MZ-Serie
Mädchenzimmer werden zum „Porno-Tatort“

Ein Mann masturbiert via Videochat vor Kindern – und die versenden das Filmchen per WhatsApp. Wo Eltern hinschauen müssen.

20.07.2016 | Stand 16.09.2023, 6:47 Uhr
Birgit Zwicknagel
Wenn Kinder unbeaufsichtigt im Internet umhersurfen, drohen Ihnen Gefahren. Darum müssen Eltern hinschauen. −Foto: dpa

Tatort: Ein Mädchenzimmer. An den Wänden hängen „Hello-Kitty-Poster“, im Bett liegen gefühlte 1000 Stofftiere. Zwei Mädchen, neun und zehn Jahre jung, sitzen allein vorm Schreibtisch am Laptop und chatten per Webcam in einem unter Jugendlichen bekannten Chatportal. Ihr Chatpartner ist ein erwachsener Mann (dessen Gesicht nicht zu erkennen ist), der die Kinder ganz unverblümt fragt, ob er sich selbst befriedigen soll (ich benutze hier einfach mal eine „nette“ Wortwahl, denn der Umgangston ist doch um Längen perverser).

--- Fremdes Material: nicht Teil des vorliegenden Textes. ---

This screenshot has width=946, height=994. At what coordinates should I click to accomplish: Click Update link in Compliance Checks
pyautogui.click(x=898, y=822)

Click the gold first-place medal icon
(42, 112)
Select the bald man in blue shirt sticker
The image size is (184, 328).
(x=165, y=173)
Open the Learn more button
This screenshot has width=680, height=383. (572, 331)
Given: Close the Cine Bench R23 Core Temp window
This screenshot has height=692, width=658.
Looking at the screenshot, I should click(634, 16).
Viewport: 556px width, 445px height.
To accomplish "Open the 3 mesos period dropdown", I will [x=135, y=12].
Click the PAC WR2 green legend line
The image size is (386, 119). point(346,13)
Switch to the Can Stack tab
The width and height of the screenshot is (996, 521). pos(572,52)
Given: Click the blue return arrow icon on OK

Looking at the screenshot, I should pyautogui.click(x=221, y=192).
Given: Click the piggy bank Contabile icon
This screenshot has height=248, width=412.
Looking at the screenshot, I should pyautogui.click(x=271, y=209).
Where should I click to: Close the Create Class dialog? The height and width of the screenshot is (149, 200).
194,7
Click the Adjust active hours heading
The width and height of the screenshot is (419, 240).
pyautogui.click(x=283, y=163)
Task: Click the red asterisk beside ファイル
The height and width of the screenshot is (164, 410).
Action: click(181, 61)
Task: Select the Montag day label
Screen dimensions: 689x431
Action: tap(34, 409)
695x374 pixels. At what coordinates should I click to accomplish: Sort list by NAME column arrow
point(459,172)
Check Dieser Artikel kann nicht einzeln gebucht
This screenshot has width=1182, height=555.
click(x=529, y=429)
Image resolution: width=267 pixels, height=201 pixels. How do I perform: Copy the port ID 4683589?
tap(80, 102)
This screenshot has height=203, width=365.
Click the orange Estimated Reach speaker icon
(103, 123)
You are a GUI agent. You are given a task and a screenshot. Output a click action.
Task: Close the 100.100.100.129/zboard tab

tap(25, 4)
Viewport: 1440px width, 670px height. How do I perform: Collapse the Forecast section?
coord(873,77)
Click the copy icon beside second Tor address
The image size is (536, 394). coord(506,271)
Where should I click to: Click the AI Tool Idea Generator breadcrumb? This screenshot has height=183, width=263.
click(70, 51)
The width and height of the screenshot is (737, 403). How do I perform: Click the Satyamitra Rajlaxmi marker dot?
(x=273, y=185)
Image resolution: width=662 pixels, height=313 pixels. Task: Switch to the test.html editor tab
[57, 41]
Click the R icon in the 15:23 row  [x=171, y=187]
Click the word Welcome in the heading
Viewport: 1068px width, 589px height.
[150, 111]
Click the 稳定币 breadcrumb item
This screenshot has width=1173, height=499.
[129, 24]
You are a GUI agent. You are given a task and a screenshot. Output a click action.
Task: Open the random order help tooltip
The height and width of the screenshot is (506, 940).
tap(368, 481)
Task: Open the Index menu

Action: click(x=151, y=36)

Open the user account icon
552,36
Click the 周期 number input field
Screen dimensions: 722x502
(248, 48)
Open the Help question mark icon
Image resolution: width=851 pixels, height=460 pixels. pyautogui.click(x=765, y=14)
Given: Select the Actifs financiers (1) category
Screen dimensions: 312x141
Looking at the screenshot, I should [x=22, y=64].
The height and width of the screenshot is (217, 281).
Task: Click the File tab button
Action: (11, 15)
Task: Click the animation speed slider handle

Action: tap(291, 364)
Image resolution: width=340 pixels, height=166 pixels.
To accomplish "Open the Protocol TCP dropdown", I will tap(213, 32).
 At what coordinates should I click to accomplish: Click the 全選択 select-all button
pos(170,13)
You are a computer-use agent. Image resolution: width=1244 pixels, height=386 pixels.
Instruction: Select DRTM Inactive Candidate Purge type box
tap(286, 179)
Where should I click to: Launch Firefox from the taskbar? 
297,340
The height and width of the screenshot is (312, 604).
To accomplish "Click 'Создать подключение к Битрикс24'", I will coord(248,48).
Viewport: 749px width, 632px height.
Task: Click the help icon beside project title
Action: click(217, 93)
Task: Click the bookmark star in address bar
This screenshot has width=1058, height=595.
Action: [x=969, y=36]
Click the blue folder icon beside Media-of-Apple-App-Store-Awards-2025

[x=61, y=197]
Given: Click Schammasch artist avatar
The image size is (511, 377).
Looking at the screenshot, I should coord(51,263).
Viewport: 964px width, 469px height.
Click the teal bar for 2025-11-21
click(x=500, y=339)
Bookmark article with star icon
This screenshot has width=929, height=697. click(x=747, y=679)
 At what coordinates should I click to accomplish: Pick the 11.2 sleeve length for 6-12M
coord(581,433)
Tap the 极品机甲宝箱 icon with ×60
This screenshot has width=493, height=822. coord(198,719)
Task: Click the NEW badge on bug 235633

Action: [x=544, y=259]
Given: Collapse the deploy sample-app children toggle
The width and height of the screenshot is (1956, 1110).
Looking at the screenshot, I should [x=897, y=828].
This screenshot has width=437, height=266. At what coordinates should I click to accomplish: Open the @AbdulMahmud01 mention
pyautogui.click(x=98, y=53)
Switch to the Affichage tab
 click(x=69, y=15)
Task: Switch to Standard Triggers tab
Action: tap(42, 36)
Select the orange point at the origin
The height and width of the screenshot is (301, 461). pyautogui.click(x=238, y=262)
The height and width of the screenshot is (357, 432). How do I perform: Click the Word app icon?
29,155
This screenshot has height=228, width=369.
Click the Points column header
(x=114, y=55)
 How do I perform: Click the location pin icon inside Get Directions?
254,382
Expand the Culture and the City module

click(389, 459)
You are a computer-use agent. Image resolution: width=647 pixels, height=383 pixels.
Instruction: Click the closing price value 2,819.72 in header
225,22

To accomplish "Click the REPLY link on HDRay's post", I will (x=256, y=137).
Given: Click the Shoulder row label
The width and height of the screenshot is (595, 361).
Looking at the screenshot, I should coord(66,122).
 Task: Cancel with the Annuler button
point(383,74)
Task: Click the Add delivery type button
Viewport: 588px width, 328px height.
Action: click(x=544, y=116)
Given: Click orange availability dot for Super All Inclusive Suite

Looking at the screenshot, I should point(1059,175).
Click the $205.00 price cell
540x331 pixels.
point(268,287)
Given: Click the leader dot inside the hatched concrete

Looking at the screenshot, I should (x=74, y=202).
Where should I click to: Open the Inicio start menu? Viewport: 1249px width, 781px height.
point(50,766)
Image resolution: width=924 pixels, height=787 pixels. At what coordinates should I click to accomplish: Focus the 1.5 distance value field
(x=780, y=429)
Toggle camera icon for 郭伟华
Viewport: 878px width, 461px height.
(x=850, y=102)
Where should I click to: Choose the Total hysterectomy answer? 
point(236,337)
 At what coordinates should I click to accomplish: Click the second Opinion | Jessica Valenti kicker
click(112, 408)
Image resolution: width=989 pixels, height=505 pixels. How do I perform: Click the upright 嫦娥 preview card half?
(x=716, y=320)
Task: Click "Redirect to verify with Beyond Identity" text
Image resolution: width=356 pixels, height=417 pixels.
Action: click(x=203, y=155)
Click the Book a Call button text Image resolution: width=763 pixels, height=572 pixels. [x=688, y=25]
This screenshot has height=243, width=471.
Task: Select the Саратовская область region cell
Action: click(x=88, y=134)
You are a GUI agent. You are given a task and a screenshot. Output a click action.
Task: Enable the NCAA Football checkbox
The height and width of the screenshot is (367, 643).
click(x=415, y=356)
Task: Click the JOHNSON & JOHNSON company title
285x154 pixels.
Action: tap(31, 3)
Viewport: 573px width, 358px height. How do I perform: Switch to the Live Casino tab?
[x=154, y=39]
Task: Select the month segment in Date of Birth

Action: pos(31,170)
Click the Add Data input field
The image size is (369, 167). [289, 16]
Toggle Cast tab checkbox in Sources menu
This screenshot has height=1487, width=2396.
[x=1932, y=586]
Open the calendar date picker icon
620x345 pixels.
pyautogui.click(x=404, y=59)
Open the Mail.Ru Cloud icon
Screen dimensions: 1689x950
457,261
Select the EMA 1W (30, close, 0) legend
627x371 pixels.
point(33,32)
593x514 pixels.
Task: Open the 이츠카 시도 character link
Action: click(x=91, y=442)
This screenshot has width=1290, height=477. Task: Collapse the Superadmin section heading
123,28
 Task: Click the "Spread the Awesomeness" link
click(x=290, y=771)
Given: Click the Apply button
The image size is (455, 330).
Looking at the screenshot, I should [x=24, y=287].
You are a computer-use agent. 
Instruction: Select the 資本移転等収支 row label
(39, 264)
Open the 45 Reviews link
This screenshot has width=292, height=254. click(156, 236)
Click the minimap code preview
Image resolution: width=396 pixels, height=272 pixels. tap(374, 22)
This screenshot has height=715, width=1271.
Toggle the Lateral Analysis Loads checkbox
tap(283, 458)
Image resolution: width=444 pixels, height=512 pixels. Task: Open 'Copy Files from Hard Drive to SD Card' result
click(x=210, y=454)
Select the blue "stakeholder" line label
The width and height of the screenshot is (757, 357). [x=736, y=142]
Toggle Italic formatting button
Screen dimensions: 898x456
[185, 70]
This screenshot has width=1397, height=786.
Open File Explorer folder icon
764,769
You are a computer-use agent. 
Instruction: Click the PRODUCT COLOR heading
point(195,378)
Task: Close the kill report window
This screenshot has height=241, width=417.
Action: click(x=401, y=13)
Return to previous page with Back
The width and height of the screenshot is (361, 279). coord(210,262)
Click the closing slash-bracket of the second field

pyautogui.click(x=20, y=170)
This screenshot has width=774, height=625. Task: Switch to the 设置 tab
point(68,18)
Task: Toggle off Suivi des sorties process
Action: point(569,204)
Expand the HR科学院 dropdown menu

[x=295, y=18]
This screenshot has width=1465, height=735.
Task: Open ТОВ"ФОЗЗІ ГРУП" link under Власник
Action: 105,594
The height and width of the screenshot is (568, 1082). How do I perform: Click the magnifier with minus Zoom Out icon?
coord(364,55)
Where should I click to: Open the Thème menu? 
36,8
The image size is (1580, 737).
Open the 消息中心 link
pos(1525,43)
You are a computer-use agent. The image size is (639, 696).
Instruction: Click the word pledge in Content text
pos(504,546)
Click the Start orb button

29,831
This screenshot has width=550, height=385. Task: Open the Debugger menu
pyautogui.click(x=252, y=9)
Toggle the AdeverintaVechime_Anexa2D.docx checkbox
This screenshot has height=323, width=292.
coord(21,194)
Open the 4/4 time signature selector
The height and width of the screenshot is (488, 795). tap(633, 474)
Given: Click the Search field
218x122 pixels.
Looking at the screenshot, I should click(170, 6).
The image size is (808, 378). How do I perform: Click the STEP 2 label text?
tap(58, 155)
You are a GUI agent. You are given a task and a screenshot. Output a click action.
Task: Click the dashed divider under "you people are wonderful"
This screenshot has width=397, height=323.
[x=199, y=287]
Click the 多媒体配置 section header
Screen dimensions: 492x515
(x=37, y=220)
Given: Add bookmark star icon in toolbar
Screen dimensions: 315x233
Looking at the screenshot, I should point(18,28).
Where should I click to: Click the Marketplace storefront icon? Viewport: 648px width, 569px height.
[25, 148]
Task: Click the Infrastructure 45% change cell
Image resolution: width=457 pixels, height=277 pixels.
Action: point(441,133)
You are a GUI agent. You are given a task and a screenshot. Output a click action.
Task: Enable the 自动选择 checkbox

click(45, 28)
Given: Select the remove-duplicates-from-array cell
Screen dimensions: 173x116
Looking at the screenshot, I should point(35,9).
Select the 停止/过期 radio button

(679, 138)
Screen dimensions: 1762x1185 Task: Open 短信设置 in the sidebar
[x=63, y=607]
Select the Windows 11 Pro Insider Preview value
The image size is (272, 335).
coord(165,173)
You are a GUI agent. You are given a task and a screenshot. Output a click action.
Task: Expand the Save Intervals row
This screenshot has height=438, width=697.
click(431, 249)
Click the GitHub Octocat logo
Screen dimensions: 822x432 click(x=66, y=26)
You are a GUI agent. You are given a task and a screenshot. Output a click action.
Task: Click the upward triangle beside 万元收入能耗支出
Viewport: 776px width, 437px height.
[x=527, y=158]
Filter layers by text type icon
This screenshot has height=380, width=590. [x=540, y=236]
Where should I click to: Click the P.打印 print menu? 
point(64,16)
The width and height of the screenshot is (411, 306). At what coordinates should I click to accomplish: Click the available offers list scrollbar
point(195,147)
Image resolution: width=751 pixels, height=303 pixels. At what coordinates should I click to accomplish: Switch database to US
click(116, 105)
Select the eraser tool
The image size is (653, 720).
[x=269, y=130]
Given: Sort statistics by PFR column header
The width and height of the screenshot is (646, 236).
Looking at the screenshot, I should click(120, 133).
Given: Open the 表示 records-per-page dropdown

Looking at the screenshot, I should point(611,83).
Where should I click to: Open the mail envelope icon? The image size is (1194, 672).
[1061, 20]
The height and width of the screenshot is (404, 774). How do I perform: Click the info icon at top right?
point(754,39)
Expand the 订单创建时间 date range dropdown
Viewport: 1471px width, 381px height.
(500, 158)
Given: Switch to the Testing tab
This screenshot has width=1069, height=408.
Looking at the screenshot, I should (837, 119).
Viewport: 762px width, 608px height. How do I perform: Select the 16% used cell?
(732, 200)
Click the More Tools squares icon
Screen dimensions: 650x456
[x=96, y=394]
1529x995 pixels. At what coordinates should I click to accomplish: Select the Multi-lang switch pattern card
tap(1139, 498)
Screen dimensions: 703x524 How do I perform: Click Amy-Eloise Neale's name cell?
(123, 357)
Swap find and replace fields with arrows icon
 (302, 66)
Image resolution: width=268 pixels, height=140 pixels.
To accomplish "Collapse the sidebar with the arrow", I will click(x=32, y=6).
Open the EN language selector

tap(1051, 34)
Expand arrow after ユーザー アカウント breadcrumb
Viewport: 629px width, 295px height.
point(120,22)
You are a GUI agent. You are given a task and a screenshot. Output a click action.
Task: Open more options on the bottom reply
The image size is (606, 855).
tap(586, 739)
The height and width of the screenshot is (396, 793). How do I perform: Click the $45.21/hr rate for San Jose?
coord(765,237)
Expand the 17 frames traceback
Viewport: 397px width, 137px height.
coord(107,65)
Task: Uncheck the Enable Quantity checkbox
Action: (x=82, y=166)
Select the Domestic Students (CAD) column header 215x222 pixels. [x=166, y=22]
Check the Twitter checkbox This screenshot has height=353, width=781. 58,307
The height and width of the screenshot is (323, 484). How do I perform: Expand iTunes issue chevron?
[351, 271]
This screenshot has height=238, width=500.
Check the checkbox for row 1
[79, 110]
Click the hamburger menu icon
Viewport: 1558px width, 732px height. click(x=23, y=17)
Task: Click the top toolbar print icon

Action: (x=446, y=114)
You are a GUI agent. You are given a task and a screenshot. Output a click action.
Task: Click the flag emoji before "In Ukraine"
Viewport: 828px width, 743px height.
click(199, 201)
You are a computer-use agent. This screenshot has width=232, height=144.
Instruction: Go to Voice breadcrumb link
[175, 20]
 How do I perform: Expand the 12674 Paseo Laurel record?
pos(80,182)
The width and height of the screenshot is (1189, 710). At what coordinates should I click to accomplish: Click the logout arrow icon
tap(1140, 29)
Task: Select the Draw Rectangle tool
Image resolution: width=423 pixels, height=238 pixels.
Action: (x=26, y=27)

Die Mädchen animieren den jungen Mann dazu mit Sätzen wie „ja, wollen wir sehen, mach“. Nebenbei wird unauffällig mit dem Smartphone gefilmt. Der Mann lässt sich nicht lang bitten und kommt der Aufforderung nur zu gern nach. Was dann folgt, ist ein Live-Porno – und die zwei Kinder sind zwischen Schock, Neugier und Faszination hin- und hergerissen. Und damit die ganze Sache dann auch noch richtig Kreise zieht, stellt eines der Mädchen dieses gemachte Video in den Klassenchat auf WhatsApp ein!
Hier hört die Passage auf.